### WORK INSTRUCTION
After reading the entries below, copy word for word the lines from the first through the line containing "Task: Click the 男性 legend label", and stop there.

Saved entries
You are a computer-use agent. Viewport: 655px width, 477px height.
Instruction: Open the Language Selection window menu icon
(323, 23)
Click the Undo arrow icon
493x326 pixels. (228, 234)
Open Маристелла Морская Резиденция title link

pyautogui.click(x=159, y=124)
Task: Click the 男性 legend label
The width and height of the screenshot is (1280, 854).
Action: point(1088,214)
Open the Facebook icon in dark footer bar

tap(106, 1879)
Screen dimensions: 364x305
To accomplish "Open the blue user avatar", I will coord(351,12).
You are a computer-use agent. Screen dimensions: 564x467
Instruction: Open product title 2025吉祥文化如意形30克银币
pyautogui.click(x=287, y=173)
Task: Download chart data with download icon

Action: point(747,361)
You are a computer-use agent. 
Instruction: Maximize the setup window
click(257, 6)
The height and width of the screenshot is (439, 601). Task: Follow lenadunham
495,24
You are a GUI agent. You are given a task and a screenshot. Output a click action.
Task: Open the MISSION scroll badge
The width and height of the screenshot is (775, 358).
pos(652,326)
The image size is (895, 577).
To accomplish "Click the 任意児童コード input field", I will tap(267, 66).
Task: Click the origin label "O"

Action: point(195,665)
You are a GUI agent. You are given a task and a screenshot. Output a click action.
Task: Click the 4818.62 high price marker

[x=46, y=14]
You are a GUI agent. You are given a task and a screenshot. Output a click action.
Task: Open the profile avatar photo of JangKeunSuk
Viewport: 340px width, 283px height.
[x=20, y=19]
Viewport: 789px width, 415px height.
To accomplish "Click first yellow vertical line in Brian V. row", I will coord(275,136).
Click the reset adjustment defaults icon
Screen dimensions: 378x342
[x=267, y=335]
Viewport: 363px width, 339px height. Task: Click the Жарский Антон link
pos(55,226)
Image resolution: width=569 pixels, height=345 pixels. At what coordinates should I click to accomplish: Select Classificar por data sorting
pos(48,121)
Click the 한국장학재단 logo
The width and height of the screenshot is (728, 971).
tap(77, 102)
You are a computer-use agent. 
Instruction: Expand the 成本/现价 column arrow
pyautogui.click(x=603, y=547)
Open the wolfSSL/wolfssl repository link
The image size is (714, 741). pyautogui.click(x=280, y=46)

### SOLUTION TO THE PROBLEM
You are a computer-use agent. Viewport: 655px width, 477px height.
Instruction: Open the Language Selection window menu icon
(323, 23)
Click the Undo arrow icon
493x326 pixels. (228, 234)
Open Маристелла Морская Резиденция title link

pyautogui.click(x=159, y=124)
Task: Click the 男性 legend label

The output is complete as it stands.